Safety first, devastation second as 36 balls were were potted in 320 seconds. It worked out at one every nine seconds and, adding the pounds 147,000 prize for the 147 clearance to pounds 18,000 for the highest break at the Embassy World Championship, pounds 515 per second of the frame.
It was the fourth maximum at the world championship and the latest in a list of remarkable feats from a 21-year-old who, the six-times world champion Stephen Hendry's remarkable record notwithstanding, is the outstanding personality in snooker. Last year he disgraced himself at the Crucible by assaulting a press officer; this year he has hit the headlines for the right reasons.
"I thought it was on when I got to the second red," O'Sullivan said after his 10-6 first-round victory over Price. "I was in the balls and all I could think was maxi."
After his one safety shot, O'Sullivan relentlessly potted ball after ball, going out of position only once when he nearly snookered himself on the penultimate red with the pink. Just enough of the ball was showing, however, and once that dropped the rest was a formality.
The pace was astounding, the total time for the break being one minute and 49 seconds faster than the previous best, set by Thailand's James Wattana in the 1992 British Open. "If I had stopped and thought I'd have probably missed," O'Sullivan said. "I was shaking like a leaf. I was in bits. But I thought: 'If I stop you're just going to break the rhythm'." At one point O'Sullivan dropped his chalk, leaving it behind in his hurry to complete the frame.
The maximum follows a turbulent season for O'Sullivan which has included two tournament victories and an outburst at the European Open in Malta last month when he announced he wanted to give up the sport. Typically, he withdrew the comment at the next event, saying: "People should take with a pinch of salt some of the things I say ... It wasn't the first time I said I was going to quit and I don't suppose it will be the last."
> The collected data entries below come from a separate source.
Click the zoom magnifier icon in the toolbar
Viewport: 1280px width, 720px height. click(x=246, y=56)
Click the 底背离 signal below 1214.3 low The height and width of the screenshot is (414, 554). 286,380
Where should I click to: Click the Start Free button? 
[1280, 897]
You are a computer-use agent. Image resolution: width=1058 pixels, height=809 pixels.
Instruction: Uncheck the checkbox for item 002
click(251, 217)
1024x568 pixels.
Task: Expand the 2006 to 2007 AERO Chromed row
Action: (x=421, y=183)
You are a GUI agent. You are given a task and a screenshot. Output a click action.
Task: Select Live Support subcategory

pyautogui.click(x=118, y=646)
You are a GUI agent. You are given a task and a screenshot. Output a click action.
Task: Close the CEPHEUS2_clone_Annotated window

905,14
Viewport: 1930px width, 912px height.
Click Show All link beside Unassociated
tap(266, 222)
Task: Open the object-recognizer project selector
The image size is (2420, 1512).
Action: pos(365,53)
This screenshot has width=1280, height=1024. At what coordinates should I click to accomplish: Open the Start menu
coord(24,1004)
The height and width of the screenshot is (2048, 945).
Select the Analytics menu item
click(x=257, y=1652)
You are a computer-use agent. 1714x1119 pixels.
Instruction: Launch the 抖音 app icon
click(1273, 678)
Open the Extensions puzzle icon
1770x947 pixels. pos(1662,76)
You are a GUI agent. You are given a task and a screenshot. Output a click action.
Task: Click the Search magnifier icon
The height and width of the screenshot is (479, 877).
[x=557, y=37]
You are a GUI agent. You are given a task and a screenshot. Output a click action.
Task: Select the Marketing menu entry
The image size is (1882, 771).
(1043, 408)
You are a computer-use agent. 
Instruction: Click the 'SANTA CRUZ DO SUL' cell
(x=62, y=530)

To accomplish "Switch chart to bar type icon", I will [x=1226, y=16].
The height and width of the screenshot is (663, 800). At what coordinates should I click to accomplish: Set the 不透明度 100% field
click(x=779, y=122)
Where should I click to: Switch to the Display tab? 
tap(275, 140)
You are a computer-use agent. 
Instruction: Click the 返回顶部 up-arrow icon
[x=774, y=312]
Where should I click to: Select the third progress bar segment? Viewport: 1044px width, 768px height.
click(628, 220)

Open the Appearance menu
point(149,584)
If that points to a remarkable young man finding fame hard to handle, then the impression is correct. The world No 8 from Chigwell, Essex, got his first 100 break at 10 and at 17 became the youngest winner of an international professional tournament. This coincided with his father being given a life sentence for murder.
The resultant publicity would have affected the most stable of personalities and 12 months ago his career appeared to be heading for oblivion. He received a suspended two-year ban and a pounds 20,000 fine after the assault in Sheffield. He then vowed to become a "model professional and an ambassador for the game."
His threat to retire did not accord with that ambition but since then he has taken up running and lost weight. "I'm practising harder now than I have for four or five years," he said yesterday. "I was like that in my amateur days but since I turned pro it nearly did my brain in. Snooker wasn't the most important thing in my life.
"I'm coming to terms with things. I'm 21 and a man now and I have to start acting like a one. I had to get it together. I was out of order last year, I've admitted that. Now it's the real me."
The real Ronnie is not easy to locate, but if O'Sullivan could realise his potential he would be the natural successor to Hendry, whom he is scheduled to meet in the quarter-finals. "I'm here to win the tournament," he said yesterday. "The maximum is history now." It is in all senses of the word.